══ PROVIDED DATA ══

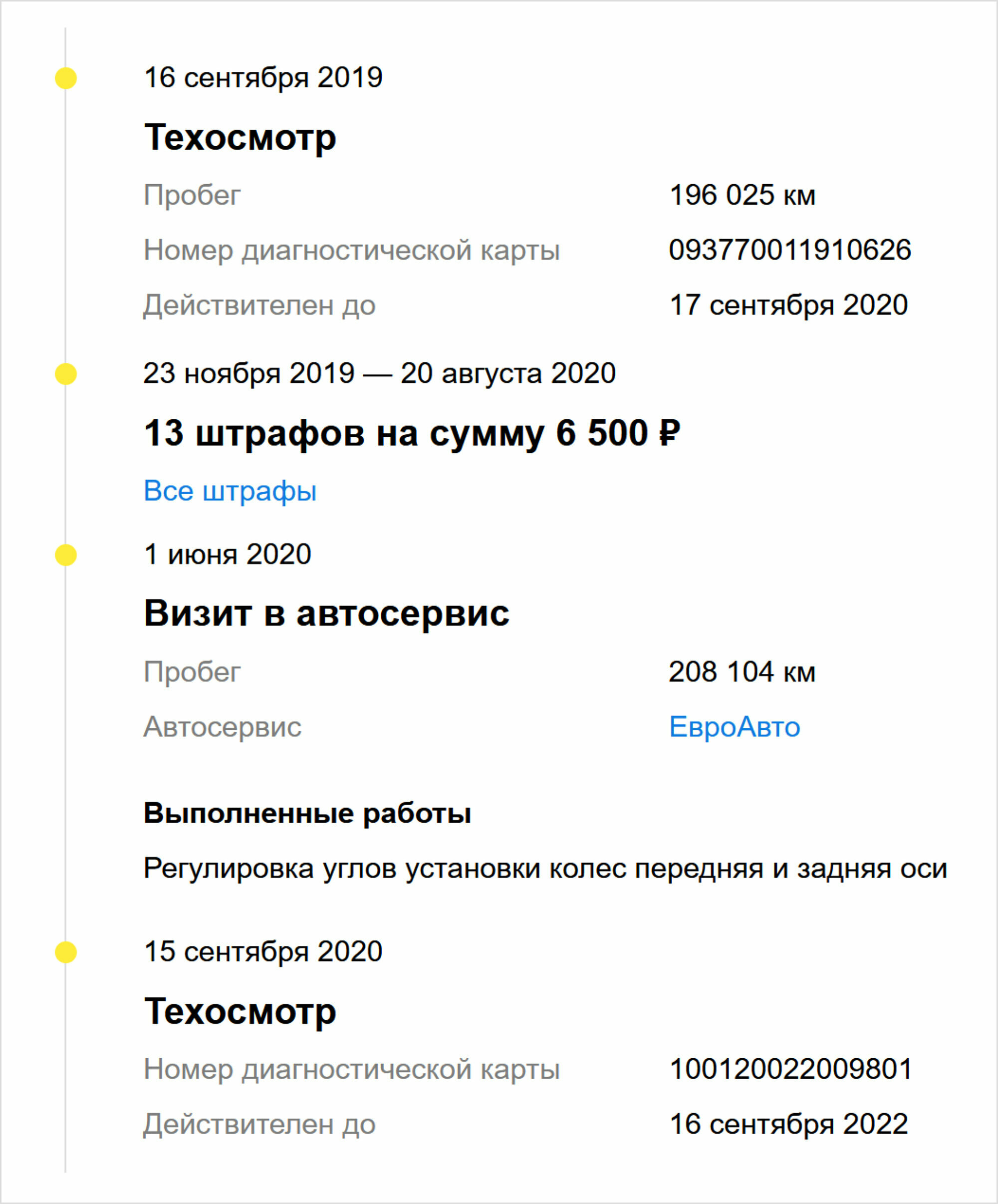Click the Автосервис label
998x1204 pixels.
click(223, 727)
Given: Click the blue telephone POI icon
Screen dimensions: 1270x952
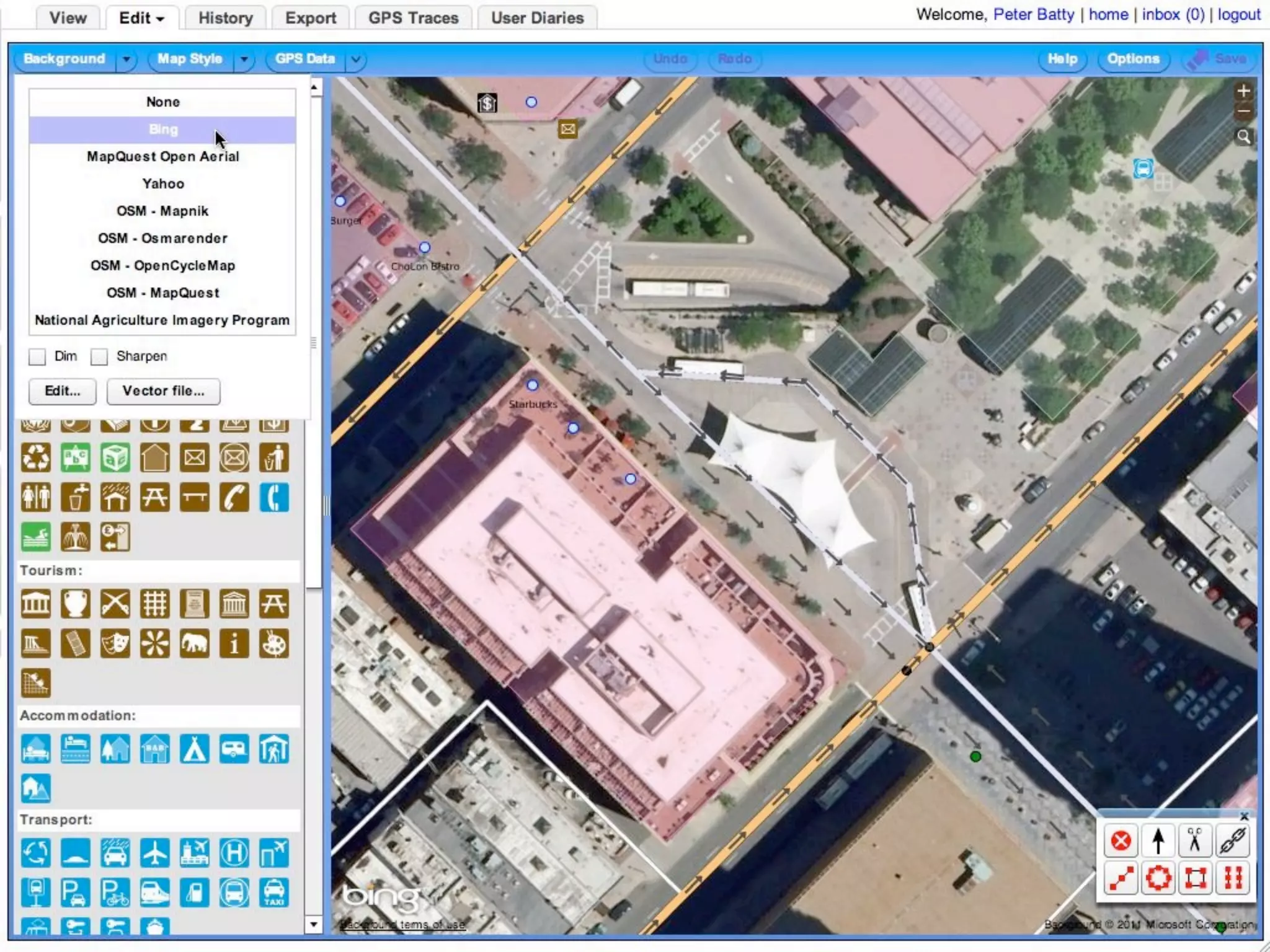Looking at the screenshot, I should [273, 498].
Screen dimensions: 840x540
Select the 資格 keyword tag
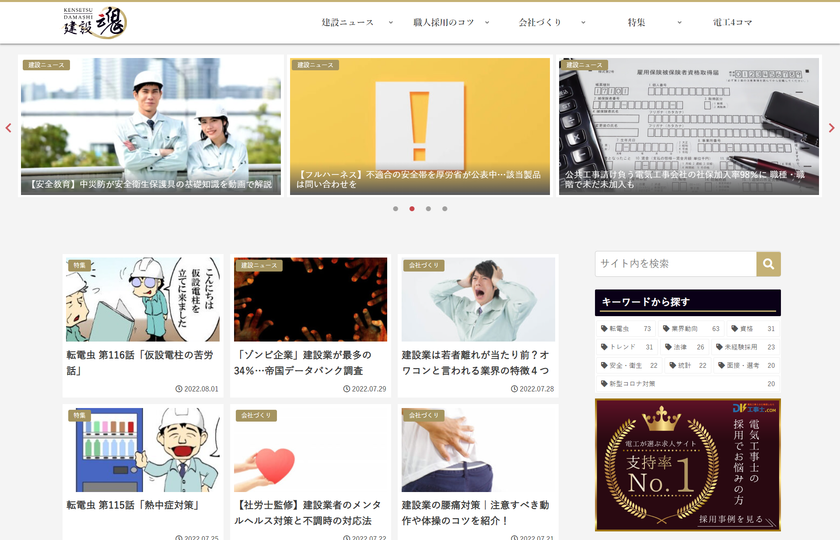click(x=753, y=328)

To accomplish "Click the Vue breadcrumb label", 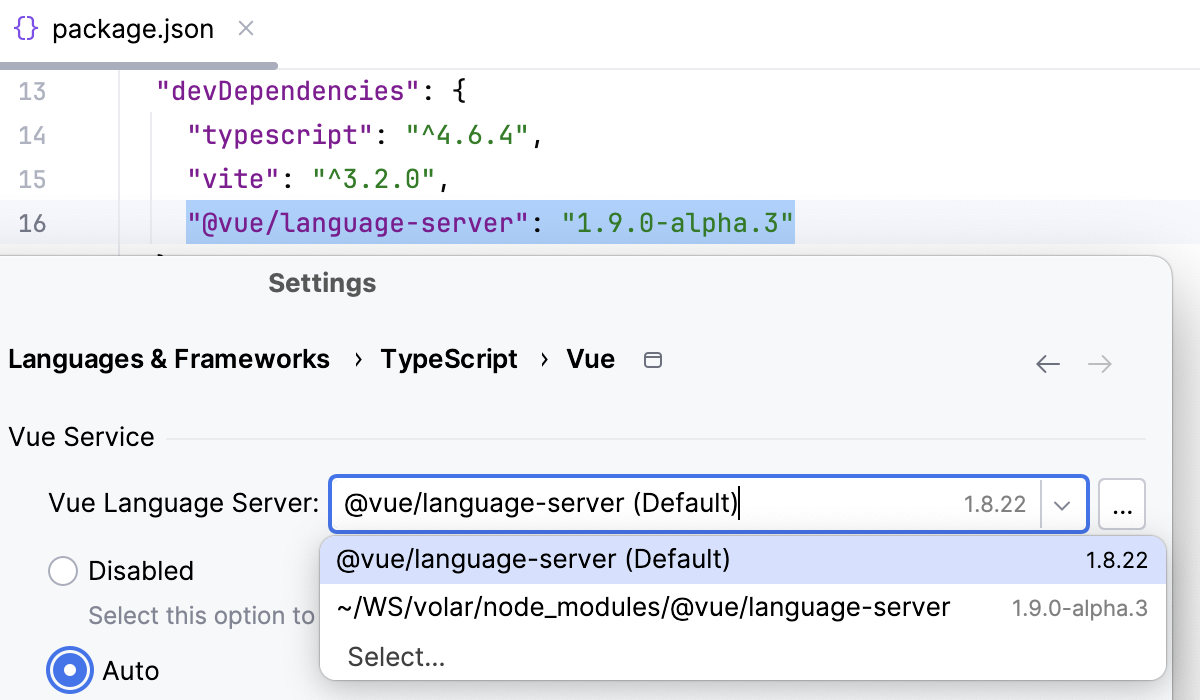I will (590, 359).
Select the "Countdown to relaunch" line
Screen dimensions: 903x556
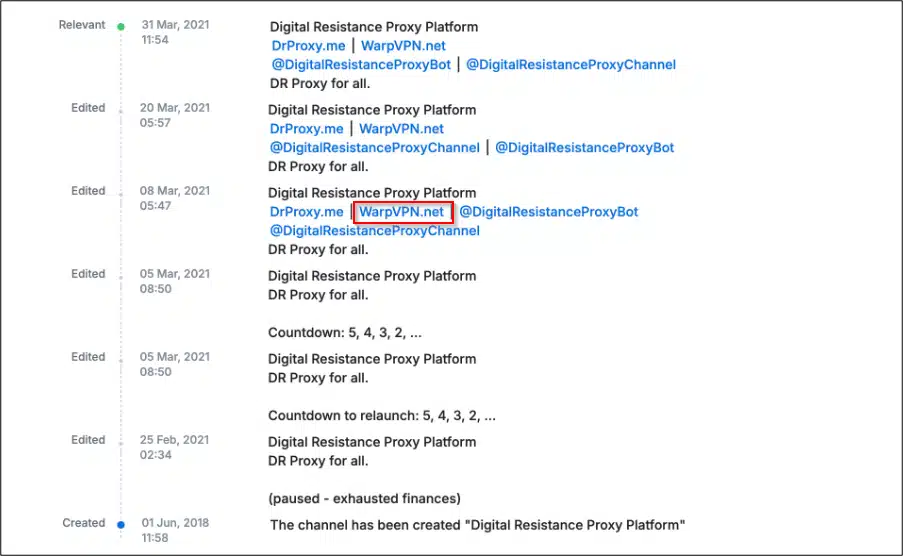[x=382, y=414]
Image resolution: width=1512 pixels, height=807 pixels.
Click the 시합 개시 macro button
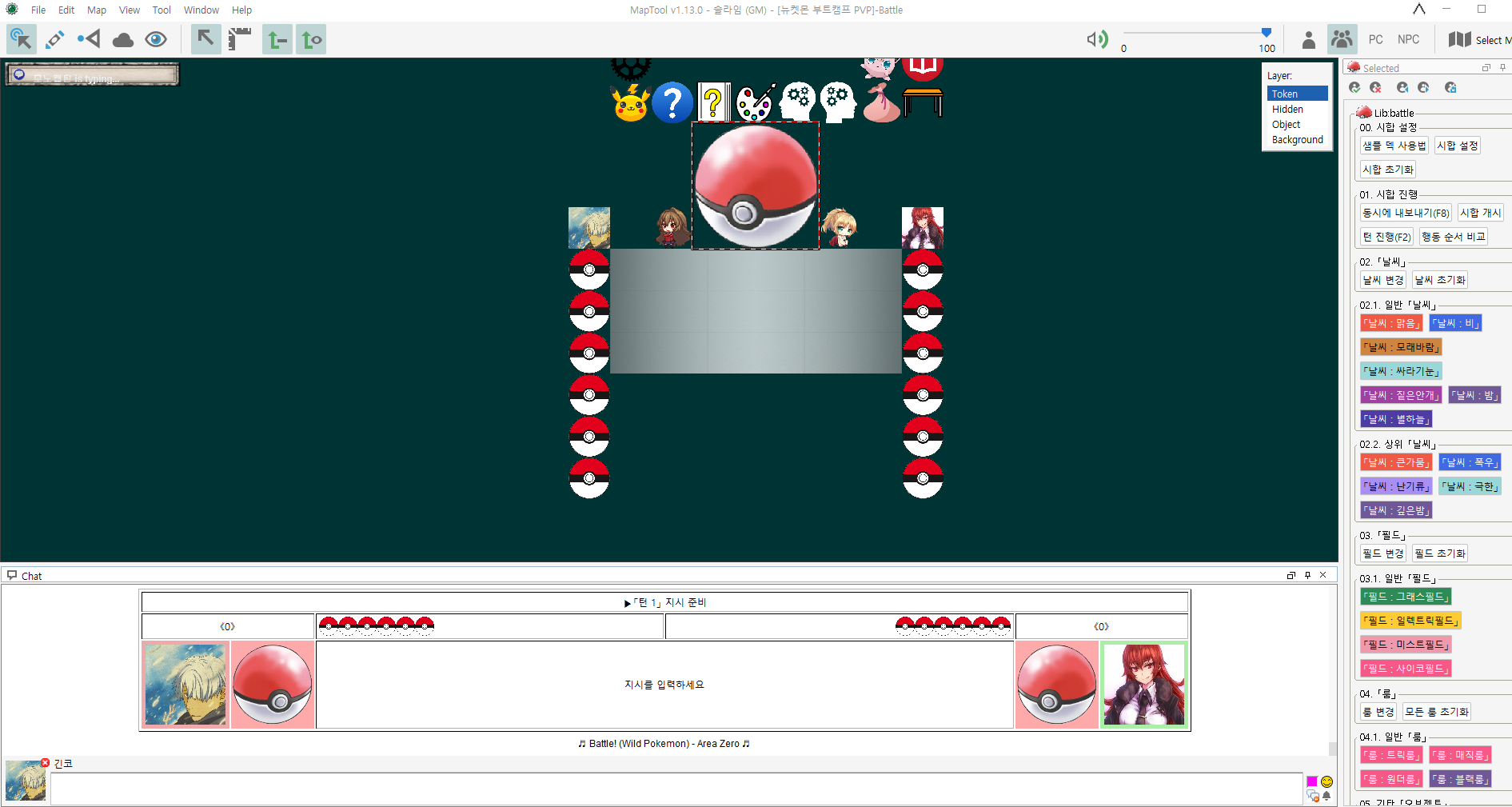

═══

WRITTEN PROBLEM:
Report every line of the records that contains the word "Select", matching case exactly.

RESULT OF THE EXERCISE:
Select the 資格 keyword tag
Select the "Countdown to relaunch" line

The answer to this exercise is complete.